Donor countries on Friday pledged $672 million in emergency aid for people threatened by famine after eight years of Boko Haram violence in the Lake Chad region, but the sum is just a fraction of what the UN says is needed.

Fourteen countries meeting in Oslo agreed -- with the US conspicuously absent -- to contribute the $672 million (634 million euros) over three years, including $457 million for 2017 alone.

But the United Nations has estimated the Lake Chad region, which includes Nigeria, Niger, Cameroon and Chad, needs $1.5 billion this year.

UN aid chief Stephen O'Brien was nonetheless optimistic that target would eventually be met.

‘In one morning we have raised a third of that,’ he said.

Boko Haram took up arms in 2009 in pursuit of an Islamic state in northern Nigeria.

Its insurgency has since spread to neighbouring states bordering Lake Chad, with frequent suicide bomb attacks.

Still, the hardest hit area has been northeast Nigeria, where at least seven soldiers were killed in a Boko Haram attack on military positions on Wednesday, according to a security source.

The conflict, which has left around 20,000 people dead and forced more than 2.6 million others to flee their homes, has aggravated an already difficult humanitarian situation in one of the poorest regions of the world.

People often have no access to schools, health care or agriculture, and it is difficult for humanitarian aid to get through.

‘Nigeria and countries contiguous to the Lake Chad are experiencing one of the largest and gravest humanitarian crises in the world,’ Nigerian Foreign Minister Geoffrey Onyeama said.

‘They can't farm the land, markets have stopped working, and food prices have skyrocketed,’ French Development Aid Minister Jean-Marie Le Guen noted.

‘Faced with these enormous needs the international response is still insufficient,’ he added.

The $672 million pledged over three years is aimed at helping 10.7 million people in need.

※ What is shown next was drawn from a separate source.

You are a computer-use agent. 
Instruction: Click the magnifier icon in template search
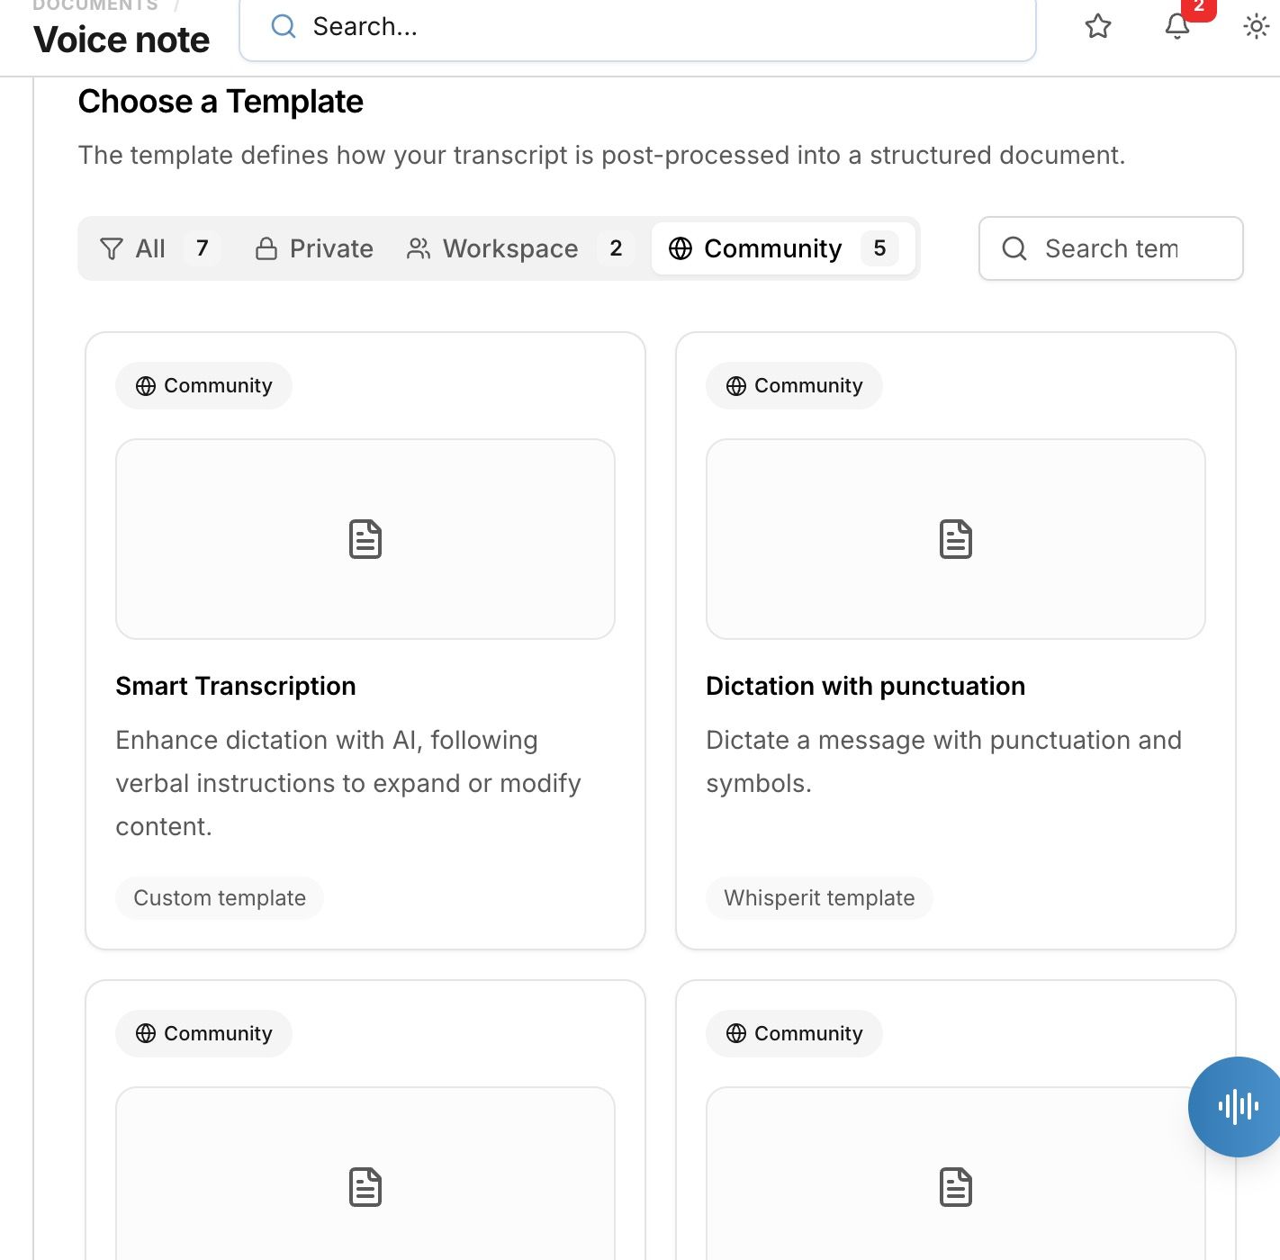[1014, 248]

Abdou Dieng, regional head of the World Food Programme, described the challenge of getting aid to the ‘most vulnerable of the vulnerable.’

‘Faced with a famine we're ready to do anything, including airdropping food. But it's a zone where we have to be very careful ... we don't want it to benefit the terrorists. This type of intervention is expensive,’ he said.

 

- US aid 'not factored in' -

The 14 donor countries who made firm commitments on Friday were almost exclusively western European nations, with the exception of Japan and South Korea.

But the United States, whose new administration has said it intends to slash its development aid budget, was not among them.

‘The US said they would come back with their contribution, so it is not factored in’ to Friday's sum, Norwegian Foreign Minister Borge Brende told reporters.

Washington had sent a senior official from its aid organisation USAID to the conference, but he gave no clear indication of US President Donald Trump's intentions.

Other countries are also expected to commit aid soon, including Canada.